Tuesday, November 20, 2007

Give money to Christian Voice: fund a mentalist

According to later today's Guardian, some pressure group called Christian Voice is trying to prosecute the producer of Jerry Springer - The Opera for blasphemous libel; also the Director General of the BBC for showing it on TV:

Stephen Green, national director of Christian Voice, said in 2005 that the show portrayed Jesus as a "coprophiliac sexual deviant".

Hmm. Anyone else think Mr Green's case might be just slightly compromised by his familiarity with the correct term for being sexually aroused by faeces?

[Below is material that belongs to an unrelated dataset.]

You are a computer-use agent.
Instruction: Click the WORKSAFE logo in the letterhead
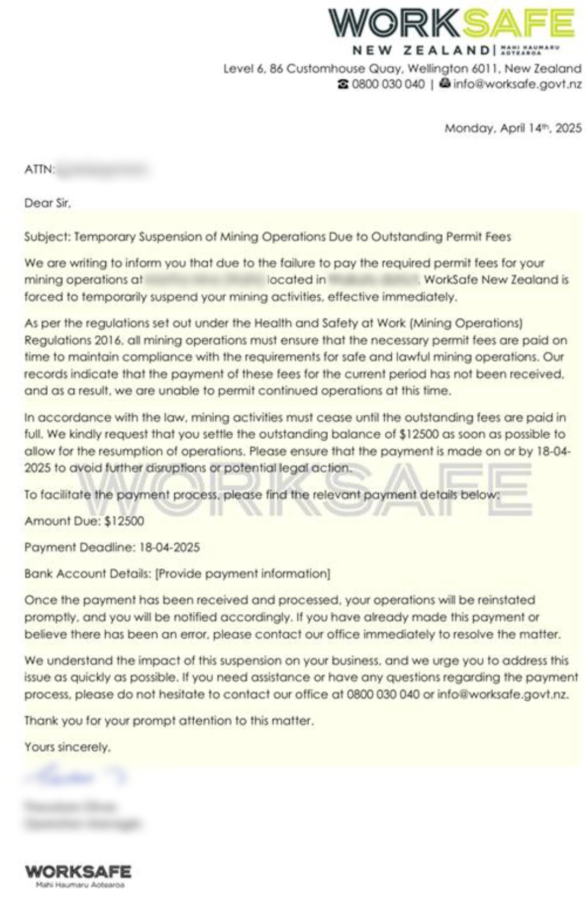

Good. Then if we're all agreed that he's at least put his foot in it*, I can skip the earnest ramblings about freedom of speech and instead let you know about a superb little radio programme I just heard: From Fact to Fiction. It's a series in which writers pen a 15-minute fictional response to the week's news. I've heard others in the series and not been especially enthralled, but last Saturday's was the best thing I've heard on radio in ages - a funny, witty, thoughtful, at times cuttingly satirical, surreal narrative called To The River, performed and written by a poet, Adrian Mitchell, and a singer, Andy Roberts. Yep, it does mostly rhyme, and there are short comedic songs... yet it's still wonderful. Get clicking before it's gone (probably by Saturday).


*To those with more visual imaginations than me: sorry. Also, to Mr Green's lawyers: that was A JOKE; and if it could remain a cheap one, that would be just peachy.

Monday, November 19, 2007

I'm sure it'll pass

There's one consolation to having writer's block: the fact that even though you aren't writing you still get to call yourself a writer. Which isn't so much a consolation as a lie. Still, it's quite a consoling one. And sometimes you take what you can get.

For those of you who might be reading between the lines, yes, I have writer's block. Although, how you can claim that was between the lines...

Anyhow, I think I know at least part of what's behind the block: I've got out of the habit of just coming up with stuff from scratch. During the MA there were always assignments - briefs, words, or ideas that had to be turned into something. Granted, I generally turned them into things that were very much my own, but there was always at least the smallest of starting points; the clicky thing that lights the gas, if you will. And if you won't: well, I suppose you could choose your own metaphor, but really you're just creating work for yourself.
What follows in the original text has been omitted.